Arterial stiffness and long term clinical outcomes
Due to their insulin-independent mechanism of action and as shown in animal models , SGLT2 inhibitors have the potential to be used in T1D  in addition to T2D . Furthermore, SGLT2 inhibition may avoid some of the most common treatment-related side effects in T2D that have limited the benefits of traditional oral hypoglycemic agents, including significant weight gain, development and worsening of hypertension and severe hypoglycemic events [33, 39, 57]. Our observations are, to our knowledge, the first to suggest possible functional benefits of an oral hypoglycemic agent on large vessel function in T1D patients. The improvement in arterial compliance is important because previous studies have demonstrated strong, independent associations between macrovascular complications and arterial stiffness in T2D [58, 59]. Increased arterial stiffness is also independently associated with clinically relevant outcomes in T1D patients, including cardiovascular, renal, retinal and autonomic complications . Importantly, the beneficial effects of conventional cardiovascular protective agents such as ACE inhibitors have been in part attributed to improvements in arterial compliance . Ultimately, large ongoing clinical outcomes trials in T2D will determine if changes in arterial stiffness or blood pressure with SGLT2 inhibition translate into long-term renal or cardiovascular protection.

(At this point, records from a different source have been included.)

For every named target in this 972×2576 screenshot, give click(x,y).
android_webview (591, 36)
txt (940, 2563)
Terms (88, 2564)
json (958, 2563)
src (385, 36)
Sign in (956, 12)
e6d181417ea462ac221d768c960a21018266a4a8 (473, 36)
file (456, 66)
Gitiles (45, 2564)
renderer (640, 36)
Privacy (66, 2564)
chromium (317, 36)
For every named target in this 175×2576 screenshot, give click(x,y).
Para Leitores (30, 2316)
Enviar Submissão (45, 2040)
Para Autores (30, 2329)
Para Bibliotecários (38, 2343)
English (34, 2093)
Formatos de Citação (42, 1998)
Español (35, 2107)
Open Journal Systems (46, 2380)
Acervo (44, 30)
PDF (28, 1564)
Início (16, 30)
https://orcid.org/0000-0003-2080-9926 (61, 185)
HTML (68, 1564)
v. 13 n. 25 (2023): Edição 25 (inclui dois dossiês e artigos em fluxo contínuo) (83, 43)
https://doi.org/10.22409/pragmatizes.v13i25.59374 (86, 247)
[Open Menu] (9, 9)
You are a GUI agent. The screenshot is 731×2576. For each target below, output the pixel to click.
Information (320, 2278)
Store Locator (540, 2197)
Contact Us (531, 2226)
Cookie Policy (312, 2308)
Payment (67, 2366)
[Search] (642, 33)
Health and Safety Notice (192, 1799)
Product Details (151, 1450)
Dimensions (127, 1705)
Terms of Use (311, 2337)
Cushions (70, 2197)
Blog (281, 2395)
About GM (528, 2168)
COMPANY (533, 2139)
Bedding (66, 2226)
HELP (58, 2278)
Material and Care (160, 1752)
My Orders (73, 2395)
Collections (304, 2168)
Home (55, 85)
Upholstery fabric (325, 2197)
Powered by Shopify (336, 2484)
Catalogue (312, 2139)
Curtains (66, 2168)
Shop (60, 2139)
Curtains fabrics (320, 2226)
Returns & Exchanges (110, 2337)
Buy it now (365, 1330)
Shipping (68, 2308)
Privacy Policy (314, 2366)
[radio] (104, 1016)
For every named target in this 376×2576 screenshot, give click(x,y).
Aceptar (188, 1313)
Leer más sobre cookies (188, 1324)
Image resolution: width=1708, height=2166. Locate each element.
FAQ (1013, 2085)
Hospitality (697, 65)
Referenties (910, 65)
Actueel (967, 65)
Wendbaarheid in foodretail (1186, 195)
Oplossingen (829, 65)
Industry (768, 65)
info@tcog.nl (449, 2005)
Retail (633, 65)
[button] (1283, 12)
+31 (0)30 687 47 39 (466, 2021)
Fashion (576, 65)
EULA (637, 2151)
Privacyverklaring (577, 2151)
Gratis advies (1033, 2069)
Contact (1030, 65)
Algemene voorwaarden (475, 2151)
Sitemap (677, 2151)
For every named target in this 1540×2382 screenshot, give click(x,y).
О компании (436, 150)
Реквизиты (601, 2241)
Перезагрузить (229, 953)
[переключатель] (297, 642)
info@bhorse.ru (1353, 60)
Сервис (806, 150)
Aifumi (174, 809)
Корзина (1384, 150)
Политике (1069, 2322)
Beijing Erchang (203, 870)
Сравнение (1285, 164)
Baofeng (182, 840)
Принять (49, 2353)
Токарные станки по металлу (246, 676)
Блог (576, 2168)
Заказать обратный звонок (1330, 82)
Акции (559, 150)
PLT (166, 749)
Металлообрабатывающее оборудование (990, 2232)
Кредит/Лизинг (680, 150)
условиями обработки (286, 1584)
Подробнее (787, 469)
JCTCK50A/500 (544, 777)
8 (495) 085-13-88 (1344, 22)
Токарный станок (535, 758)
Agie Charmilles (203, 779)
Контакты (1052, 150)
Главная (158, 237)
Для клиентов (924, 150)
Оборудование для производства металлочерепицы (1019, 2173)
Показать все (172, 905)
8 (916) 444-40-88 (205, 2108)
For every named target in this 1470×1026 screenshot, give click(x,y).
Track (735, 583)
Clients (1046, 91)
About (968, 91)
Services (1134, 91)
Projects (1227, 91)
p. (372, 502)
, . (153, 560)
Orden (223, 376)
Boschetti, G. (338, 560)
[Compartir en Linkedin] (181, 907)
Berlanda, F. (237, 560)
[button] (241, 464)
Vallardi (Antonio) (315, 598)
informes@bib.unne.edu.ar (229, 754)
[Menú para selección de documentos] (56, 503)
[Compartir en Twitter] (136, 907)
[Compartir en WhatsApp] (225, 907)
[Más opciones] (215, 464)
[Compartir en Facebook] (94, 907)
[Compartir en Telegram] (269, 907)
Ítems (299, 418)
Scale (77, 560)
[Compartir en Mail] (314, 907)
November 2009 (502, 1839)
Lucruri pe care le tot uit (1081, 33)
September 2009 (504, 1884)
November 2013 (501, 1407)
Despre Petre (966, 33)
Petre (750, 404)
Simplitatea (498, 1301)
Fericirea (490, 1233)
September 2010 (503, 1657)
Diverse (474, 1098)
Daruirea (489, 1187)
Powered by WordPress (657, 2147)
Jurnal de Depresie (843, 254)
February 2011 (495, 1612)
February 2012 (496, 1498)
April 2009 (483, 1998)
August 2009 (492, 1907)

This trial has some limitations. First, the duration of therapy was limited to 8 weeks. Therefore, conclusions regarding longer term clinical benefits cannot be made from this study. Second, further work is needed to explore the interdependence among beneficial effects on arterial stiffness, including weight loss, glycemic control and blood pressure seen with empagliflozin. In particular, we could not determine if changes in blood pressure were based on declines in arterial stiffness, or whether reduced arterial stiffness was responsible for the fall in systolic blood pressure. Nevertheless, consistent changes in these vascular parameters are encouraging and support the rationale for ongoing long-term cardiovascular outcome trials. Third, these results in young patients with uncomplicated T1D cannot be generalized to older T1D patients, T1D patients with hypertension or to those with T2D. Given the important relationship between age and arterial stiffness, future work should determine if SGLT2 inhibition exerts similar effects in older individuals. Finally, measures of arterial stiffness have a high variability. As a consequence, our results should be viewed as exploratory and should be confirmed in future studies.